The buzz this week has been about Microsoft’s launch of its AI interface to the Bing search engine. Simon Willison, among others, has documented the frankly insane responses that people have managed to coax out of it; it’s clear that, from a safety perspective, this AI really isn’t ready for prime time.
But how does it fare on accuracy? Nick Diakopoulos of Northwestern University fact-checked some of Bing’s answers – and the results aren’t pretty:
“But, when it comes to accuracy it’s a different story. I found factual inaccuracies in 7 of the 15 responses (47%). There were also several responses that provided references for a sentence which did not include evidence of the claim in that sentence. Sometimes the claims were accurate, and other times not accurate, but either way there’s a sort of unwarranted credibility conveyed, where the citations to news outlets give a trust signal, but don’t actually support the claim made.”
Marcel The Shell With Shoes On
A charming new film from Dean Fleischer Camp and Jenny Slate, that’s out in cinemas now. From Mark Kermode’s review:
”While subjects as dark as separation and death may be faced head-on (a reading from Philip Larkin’s The Trees had me in tears), there’s a comedic quality that reminded me of Aardman’s sublime Creature Comforts animations – a joyous juxtaposition of quotidian, vérité-style dialogue and fancifully inventive visuals that hits a tragicomic sweet spot.”

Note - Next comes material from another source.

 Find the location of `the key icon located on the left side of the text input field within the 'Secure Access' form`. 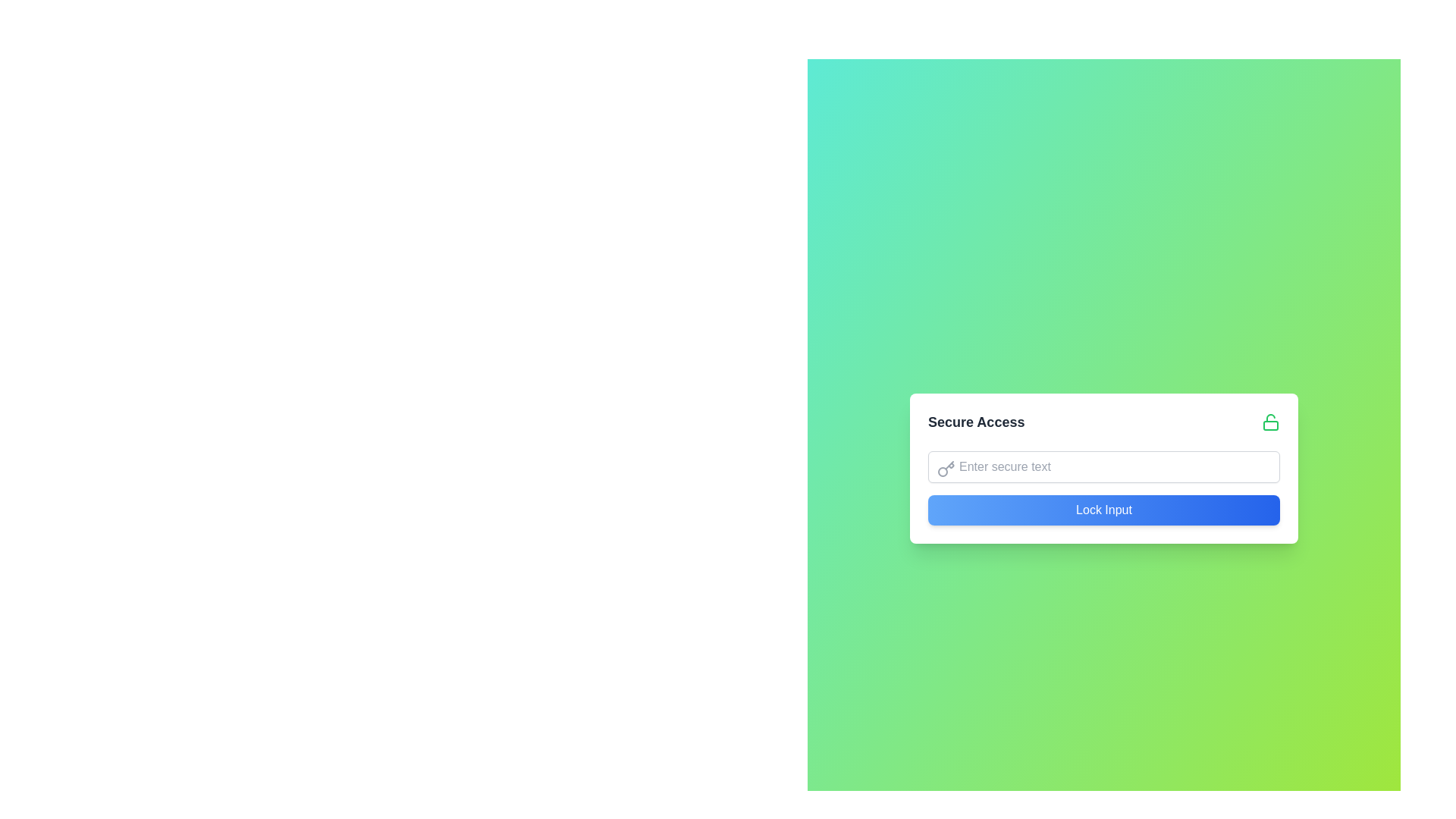

the key icon located on the left side of the text input field within the 'Secure Access' form is located at coordinates (946, 468).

Introducing the AI Mirror Test, which very smart people keep failing
James Vincent on why we keep failing to understand the sentience of generative AIs – why, in effect, we keep failing the “mirror test”:
“The mirror is the latest breed of AI chatbots, of which Microsoft’s Bing is the most prominent example. The reflection is humanity’s wealth of language and writing, which has been strained into these models and is now reflected back to us. We’re convinced these tools might be the superintelligent machines from our stories because, in part, they’re trained on those same tales. Knowing this, we should be able to recognize ourselves in our new machine mirrors, but instead, it seems like more than a few people are convinced they’ve spotted another form of life.”